Он тотчас же подал «Пылкому» сигнал идти общим курсом и сигнал опасности, а затем стал ждать.

Наконец буря налетела; она длилась шестьдесят часов, разрушила дамбы в Голландии и потопила восемьдесят судов.

Все полагали, что галиоты Рено погибли, как вдруг они вместе вошли в порт Гавра: вначале ураган раскидал их в разные стороны, но затем они снова соединились невдалеке от Дьепа.

Такое испытание говорило само за себя. Рено попросил разрешения принять участие в Алжирской экспедиции. Кольбер поспешил удовлетворить его просьбу. Пять галиотов вышли в море, обогнули мыс Финистерре, известный своими бурями, прошли Гибралтарский пролив и прибыли в Тулон, назначенный быть местом сбора флотилии, командовать которой должен был Дюкен.
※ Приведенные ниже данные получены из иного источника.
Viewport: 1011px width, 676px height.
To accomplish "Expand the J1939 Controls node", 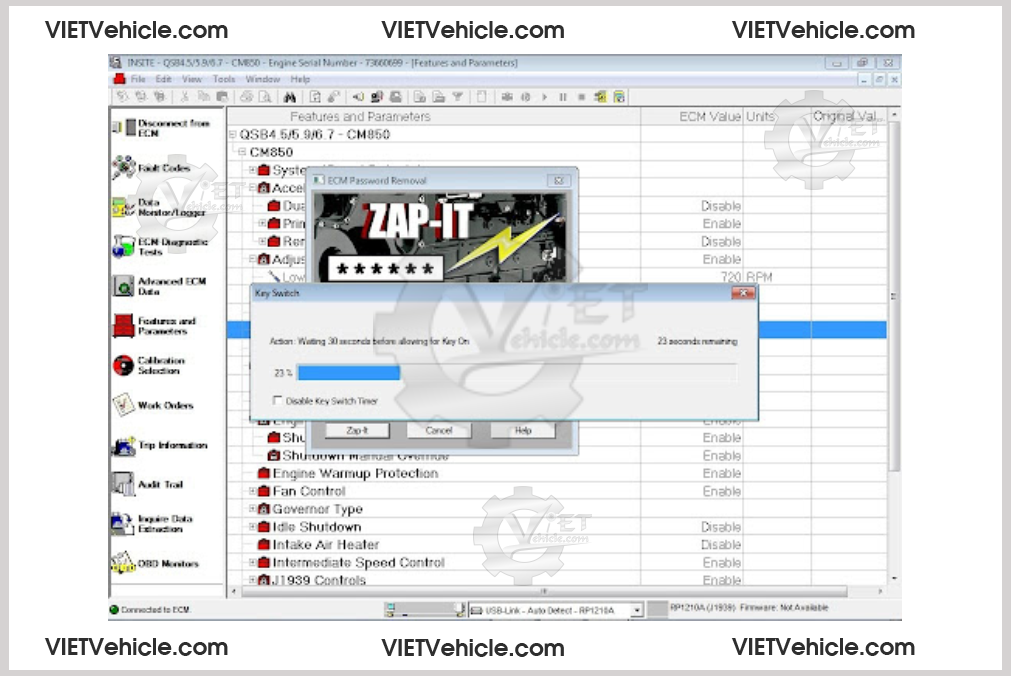I will pyautogui.click(x=253, y=581).
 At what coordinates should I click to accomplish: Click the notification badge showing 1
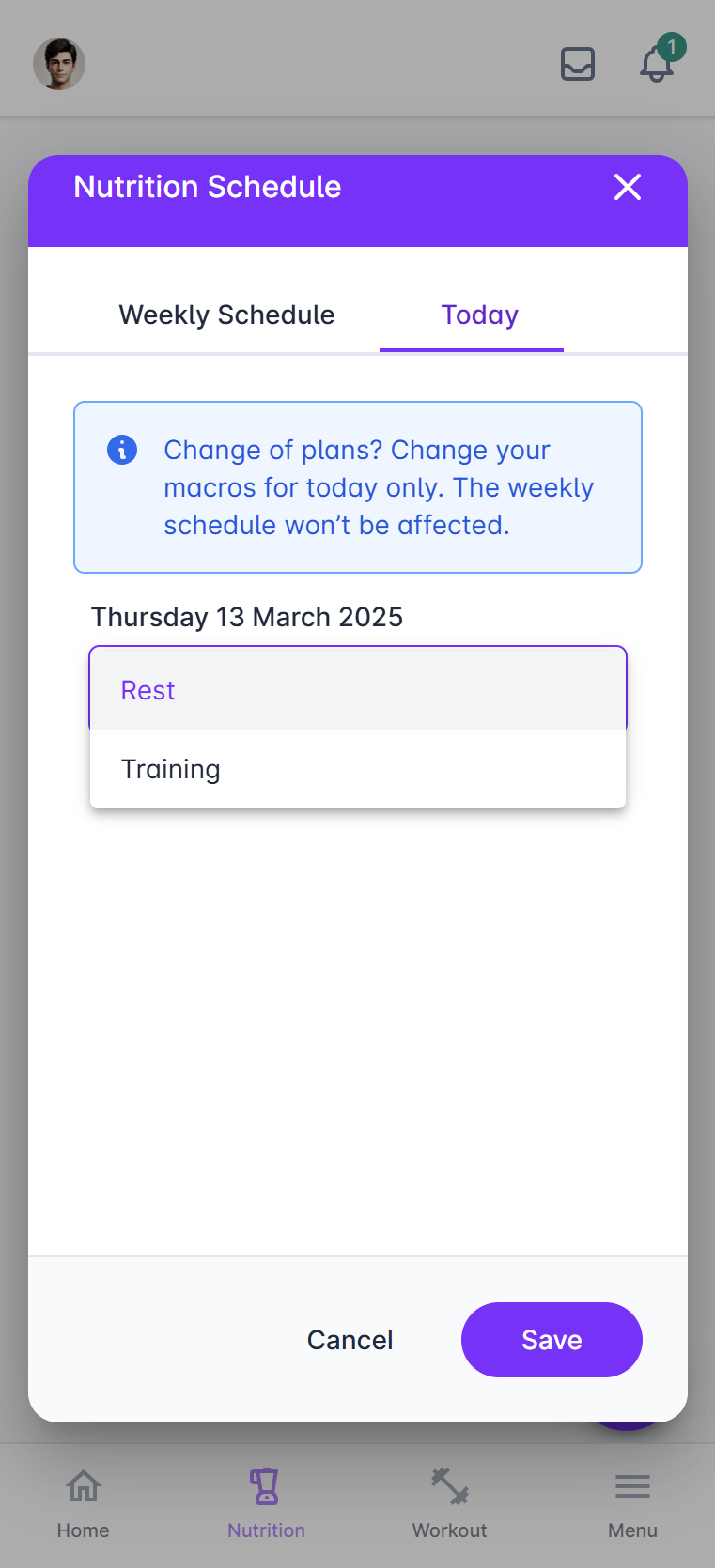(672, 47)

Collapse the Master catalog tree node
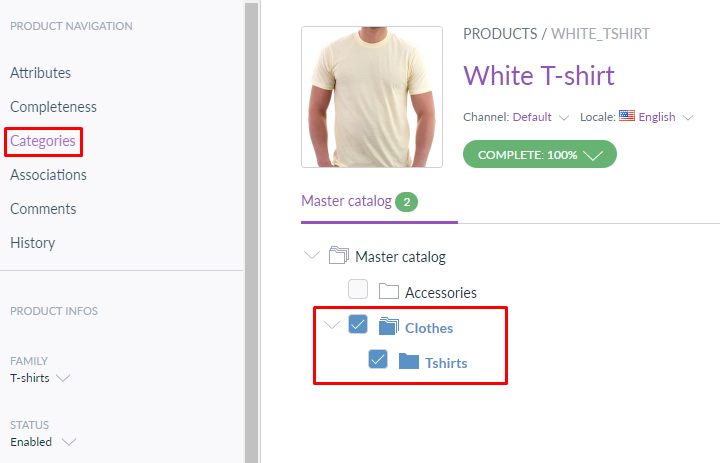pyautogui.click(x=312, y=254)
Последствия бомбардирования Алжира известны всем. Был заключен мир с правителем Баба-Хасаном, как вдруг его убил некий Меццо-Морто, который, объединив всех тех, кто стоял за продолжение войны, и провозгласив себя под именем Хаджи Хусейна новым правителем взамен убитого, продолжил защищать полуразрушенный Алжир. К несчастью, противные ветры, обычно дующие в сентябре, пришли на помощь пиратам, и Дюкену пришлось удалиться от города, не доведя дело до конца.

Тем не менее в первой половине апреля 1684 года мир с варварийцами был заключен.

Они обязывались:


1°. Вернуть всех французских невольников, находившихся в Алжире и подвластных ему землях; взамен этого Франция обязывалась вернуть лишь левантийских янычаров, содержавшихся на французских галерах.

2°. Не захватывать более добычу на расстоянии ближе десяти льё от берегов Франции.

3°. Возвращать всех французов, которые будут привезены врагами Франции в Алжир или другие подвластные ему порты, равно как и всех пассажиров, захваченных на иностранных судах.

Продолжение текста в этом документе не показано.